A Tale Of Two Prophets - Part Five

God told Moses that every human being would have his opportunity for salvation – but that He, the God of grace, reserves the judgment of when and to whom He grants that salvation. A special physical, mortal resurrection is planned for the great majority of mankind in all those “lost” generations so that they may have their one and only chance at salvation. But the question is: saved for what? What is the purpose of human life? Why are we here? Saved from Egypt? From sin? Form death? From “hell”? But for what? And, once saved, what will we be?

Moses was finally convinced that the God he worshiped – the One who became Jesus the Christ-- did have mercy and grace in mind for every human beings who had ever lived, or was yet to live. Moses and Jesus were of one accord on that subject – and that One, to become Jesus-- had the power to bring to pass the hope of Moses.

Moses had a lot more to do with the Christian religion than most people know – he realized more of the true purpose of life than the majority of Christians today!

When the disciples of Jesus’ day asked Him to show them the Kingdom of God and its coming, Jesus through a “vision,” provided three of their number with a foretaste of what that Kingdom would be like. Peter, James and John, from among the twelve apostles, were chosen for this special revelation. The whole scene is described in Matthew 17.

The two individuals Jesus chose to show in vision to His disciples were Moses and Elijah! Moses, then, will definitely be in God’s Kingdom. Moses was Jesus’ first choice, along with Elijah, as an example for Peter, James and John of the end product of the purpose of creation. Abraham, Isaac and Jacob are earlier mentioned by Jesus as definitely being in the Kingdom of God, as well as Noah, Daniel and David – but Jesus chose to show in vision only Moses and Elijah! Surely, then, Moses and Elijah must have known the purpose of life Jesus was about to reveal to His disciples!

The Bible clearly reveals that the purpose of the creation of human beings is to make them “sons of God.” Yet this presents an enigma because it also clearly states that “flesh and blood cannot inherit the Kingdom of God” (I Cor. 15:50).

The only answer to that problem is the equally enigmatic statement by Jesus that human beings must “be born again” (John 3:3). That statement by Christ is perhaps the most misunderstood of all He made. “Born again” is turned by most of religion into some sort of “spiritual experience” which leaves the body still flesh and blood, incapable of inheriting the Kingdom. It seems no one actually wants to take Jesus at His word!
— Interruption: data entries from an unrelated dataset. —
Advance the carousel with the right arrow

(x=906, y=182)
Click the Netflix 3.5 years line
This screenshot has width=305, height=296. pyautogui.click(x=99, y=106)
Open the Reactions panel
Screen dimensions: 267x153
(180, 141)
Let’s cheat, and believe Jesus – that second of the two prophets of this tale – really meant exactly what He said. He said: “But as many as received him, to them gave he power to become the sons of God, even to them that believe on his name: which were born, not of blood, nor of the will of the flesh, nor of the will of man, but of God” (John 1:12-13).

Let’s face it, Jesus was not talking about pseudo sons, or allegorical sons, or religious-terminology sons, or pretend sons – but real sons! If you can believe it, the purpose of creation is to raise human beings to become God Beings: real sons of God, God as God is God!
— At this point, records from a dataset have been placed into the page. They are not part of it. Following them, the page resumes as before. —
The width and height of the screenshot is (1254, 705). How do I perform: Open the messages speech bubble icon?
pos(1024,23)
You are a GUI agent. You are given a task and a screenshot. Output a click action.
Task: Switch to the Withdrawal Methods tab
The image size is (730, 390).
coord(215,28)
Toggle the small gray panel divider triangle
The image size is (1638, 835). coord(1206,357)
“Blasphemy!” shouted the righteously indignant and generally enraged religious bigots of Jesus’ day when He said” I am the Son of God.”

“For a good work we stone thee not: but for blasphemy; and because that thou, being a man, makest thyself God!” they explained smugly in their theological straitjackets as they stooped to pick up rocks.

But, for some reason, they paused to give Jesus time to pose a puzzling question from the heart of their own Scriptures: “Is it not written in your law, I said, Ye are gods? If he called them gods, unto whom the word of God came, and the scripture cannot be broken; say he of him, whom the Father hath sanctified, and sent into the world. Thou blasphemest, because I said, I am the Son of God” (John 10:33-36).

At the very heart of Christian belief is the absolute necessity of recognizing and believing what those of Jesus’ day labeled “blasphemy!” Every good Christian believes as the cardinal point of doctrine that Jesus Christ of Nazareth was and is the Son of God – but how many good Christians do you know who also believe equally in the word of that same Jesus of Nazareth when He said, praying to His Father in heaven just before His death: “Holy Father, keep through thine own name those whom thou hast given me, that they may be one, as we are. Neither pray I for these alone, but for them also which shall believe on me through their word; that they all may be one; as thou, Father, are in me, and I in thee, that they also may be one in us” (John 17:11, 20-21)! How many do you know who believe that?

Why do so many use all the words and slogans so common to Christianity in vain? Do we believe that neither Jesus nor the Father in heaven really mean what they say? Do we believe that the gospel message so plainly stated by Jesus is all allegory, all symbolism, all parable, all fable, and all myth? Do we say by our beliefs and actions that the Communists are right after all when they say that belief in a supernatural being, in religion is indeed “the opiate of the people”?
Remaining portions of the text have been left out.